8. Will You Choose Alive Time or Dead Time?

Will You Choose Alive Time or Dead Time?

Here is my latest post on Medium. It also explains the story behind the making of my book Ego is the Enemy

A few years ago, I was really stuck. I had accepted a one-year consulting contract that required me to commute from Austin to Los Angeles. It paid very well, but the gig was a disaster.

Everything was in chaos. No one could get anything done. We were at the complete mercy of a Wall Street hedge fund and a bunch of lawyers who were battling for control of the company.

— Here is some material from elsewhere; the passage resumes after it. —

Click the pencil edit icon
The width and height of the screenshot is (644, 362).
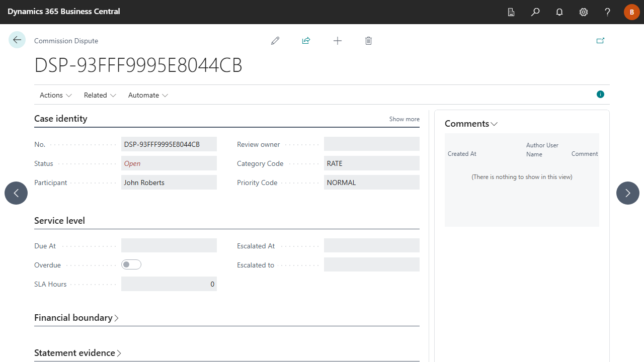tap(275, 41)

I was frustrated. After I ran into a brick wall multiple times, it was like learned helplessness. What could I do? What was the point? I decided to just sit there and collect my checks while I waited for my contract to end.

Then I remembered a piece of advice I had gotten from the author Robert Greene many years earlier. He told me there are two types of time: alive time and dead time. One is when you sit around, when you wait until things happen to you. The other is when you are in control, when you make every second count, when you are learning and improving and growing.

Robert knows a lot about alive time and dead time. Although most people think of him as an incredibly productive and accomplished writer of amazing books, they don’t know about the 20 years he spent in obscurity, working something like 80 different jobs — most of which he hated—where he was at the mercy of horrible bosses.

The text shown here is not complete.